> GOAL: Please retype the entries below word for word, starting at the line that contains "Screen dimensions: 1456x819" and ending at the line that contains "pos(521,400)".

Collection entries
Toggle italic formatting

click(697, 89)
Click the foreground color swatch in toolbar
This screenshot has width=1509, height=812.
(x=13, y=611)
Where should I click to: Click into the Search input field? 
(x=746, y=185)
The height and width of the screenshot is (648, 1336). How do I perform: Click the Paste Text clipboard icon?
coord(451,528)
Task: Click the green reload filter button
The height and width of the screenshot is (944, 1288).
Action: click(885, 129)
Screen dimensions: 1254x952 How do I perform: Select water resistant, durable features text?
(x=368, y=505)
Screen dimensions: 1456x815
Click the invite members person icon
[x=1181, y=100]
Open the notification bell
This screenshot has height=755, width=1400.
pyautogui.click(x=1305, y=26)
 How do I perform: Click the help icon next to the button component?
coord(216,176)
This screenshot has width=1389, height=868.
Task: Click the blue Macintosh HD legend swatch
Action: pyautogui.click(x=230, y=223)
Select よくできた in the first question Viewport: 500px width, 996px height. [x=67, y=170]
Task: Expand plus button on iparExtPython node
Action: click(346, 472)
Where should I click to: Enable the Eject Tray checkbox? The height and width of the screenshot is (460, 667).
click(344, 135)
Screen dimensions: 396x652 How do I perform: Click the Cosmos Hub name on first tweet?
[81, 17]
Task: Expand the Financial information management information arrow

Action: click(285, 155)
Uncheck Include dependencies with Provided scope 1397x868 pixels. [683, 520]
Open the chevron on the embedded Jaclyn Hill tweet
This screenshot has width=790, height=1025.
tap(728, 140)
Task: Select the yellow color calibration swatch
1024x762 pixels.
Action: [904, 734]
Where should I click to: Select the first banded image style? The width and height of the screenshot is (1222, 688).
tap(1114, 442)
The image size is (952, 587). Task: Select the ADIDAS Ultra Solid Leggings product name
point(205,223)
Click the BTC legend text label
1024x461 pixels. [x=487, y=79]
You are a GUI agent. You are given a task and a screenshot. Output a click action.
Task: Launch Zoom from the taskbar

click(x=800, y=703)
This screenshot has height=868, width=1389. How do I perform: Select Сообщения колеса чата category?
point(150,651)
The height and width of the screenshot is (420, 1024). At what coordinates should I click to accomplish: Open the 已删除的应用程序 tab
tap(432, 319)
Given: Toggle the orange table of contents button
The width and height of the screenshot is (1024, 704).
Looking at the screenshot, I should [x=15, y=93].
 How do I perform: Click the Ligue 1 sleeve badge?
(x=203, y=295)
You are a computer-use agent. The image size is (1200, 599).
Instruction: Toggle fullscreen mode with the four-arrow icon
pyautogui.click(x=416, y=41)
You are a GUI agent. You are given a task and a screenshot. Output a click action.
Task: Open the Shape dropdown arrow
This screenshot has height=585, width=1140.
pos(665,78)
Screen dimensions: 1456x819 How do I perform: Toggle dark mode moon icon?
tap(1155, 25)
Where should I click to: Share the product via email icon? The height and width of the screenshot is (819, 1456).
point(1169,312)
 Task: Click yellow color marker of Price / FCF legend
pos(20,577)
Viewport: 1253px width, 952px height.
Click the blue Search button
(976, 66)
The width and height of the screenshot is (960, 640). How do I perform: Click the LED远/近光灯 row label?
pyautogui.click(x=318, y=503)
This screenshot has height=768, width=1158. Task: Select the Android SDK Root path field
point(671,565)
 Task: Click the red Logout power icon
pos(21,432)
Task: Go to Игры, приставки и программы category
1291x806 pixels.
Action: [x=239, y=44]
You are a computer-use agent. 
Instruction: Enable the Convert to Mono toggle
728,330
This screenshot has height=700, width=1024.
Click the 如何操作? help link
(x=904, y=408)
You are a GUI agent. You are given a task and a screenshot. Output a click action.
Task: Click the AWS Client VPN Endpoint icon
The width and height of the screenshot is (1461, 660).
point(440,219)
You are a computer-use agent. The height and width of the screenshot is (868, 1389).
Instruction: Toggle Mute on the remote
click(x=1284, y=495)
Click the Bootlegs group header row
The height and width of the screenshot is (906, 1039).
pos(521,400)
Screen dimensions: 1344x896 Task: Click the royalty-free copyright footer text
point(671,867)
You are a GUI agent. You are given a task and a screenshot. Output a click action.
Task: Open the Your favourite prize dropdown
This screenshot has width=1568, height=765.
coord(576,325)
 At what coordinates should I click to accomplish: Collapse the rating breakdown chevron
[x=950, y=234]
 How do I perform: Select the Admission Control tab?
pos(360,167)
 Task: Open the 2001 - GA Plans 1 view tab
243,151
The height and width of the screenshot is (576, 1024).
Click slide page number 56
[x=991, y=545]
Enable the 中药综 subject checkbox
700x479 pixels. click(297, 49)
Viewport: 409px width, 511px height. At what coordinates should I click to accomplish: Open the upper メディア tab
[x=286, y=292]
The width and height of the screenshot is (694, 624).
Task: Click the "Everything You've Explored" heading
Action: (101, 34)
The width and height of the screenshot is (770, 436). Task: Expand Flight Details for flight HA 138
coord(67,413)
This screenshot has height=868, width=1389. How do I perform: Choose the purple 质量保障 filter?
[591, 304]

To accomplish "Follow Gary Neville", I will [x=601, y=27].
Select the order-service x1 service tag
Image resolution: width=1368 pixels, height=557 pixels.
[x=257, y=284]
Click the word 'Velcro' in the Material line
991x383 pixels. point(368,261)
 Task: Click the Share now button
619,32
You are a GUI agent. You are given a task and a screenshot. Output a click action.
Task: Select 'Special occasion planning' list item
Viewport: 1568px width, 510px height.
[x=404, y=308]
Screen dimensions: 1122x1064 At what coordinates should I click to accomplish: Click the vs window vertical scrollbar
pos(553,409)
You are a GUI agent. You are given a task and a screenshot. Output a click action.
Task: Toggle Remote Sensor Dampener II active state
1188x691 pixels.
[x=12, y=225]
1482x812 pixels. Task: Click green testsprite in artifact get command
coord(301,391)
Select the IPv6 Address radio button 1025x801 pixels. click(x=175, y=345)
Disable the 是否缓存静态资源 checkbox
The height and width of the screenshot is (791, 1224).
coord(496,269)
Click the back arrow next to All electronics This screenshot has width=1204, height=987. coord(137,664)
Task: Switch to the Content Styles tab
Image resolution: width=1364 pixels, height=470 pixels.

> OUTPUT BELOW:
Screen dimensions: 1456x819 How do I perform: Toggle dark mode moon icon?
tap(1155, 25)
Where should I click to: Share the product via email icon? The height and width of the screenshot is (819, 1456).
point(1169,312)
 Task: Click yellow color marker of Price / FCF legend
pos(20,577)
Viewport: 1253px width, 952px height.
Click the blue Search button
(976, 66)
The width and height of the screenshot is (960, 640). How do I perform: Click the LED远/近光灯 row label?
pyautogui.click(x=318, y=503)
This screenshot has height=768, width=1158. Task: Select the Android SDK Root path field
point(671,565)
 Task: Click the red Logout power icon
pos(21,432)
Task: Go to Игры, приставки и программы category
1291x806 pixels.
Action: [x=239, y=44]
You are a computer-use agent. 
Instruction: Enable the Convert to Mono toggle
728,330
This screenshot has height=700, width=1024.
Click the 如何操作? help link
(x=904, y=408)
You are a GUI agent. You are given a task and a screenshot. Output a click action.
Task: Click the AWS Client VPN Endpoint icon
The width and height of the screenshot is (1461, 660).
point(440,219)
You are a computer-use agent. The height and width of the screenshot is (868, 1389).
Instruction: Toggle Mute on the remote
click(x=1284, y=495)
Click the Bootlegs group header row
The height and width of the screenshot is (906, 1039).
pos(521,400)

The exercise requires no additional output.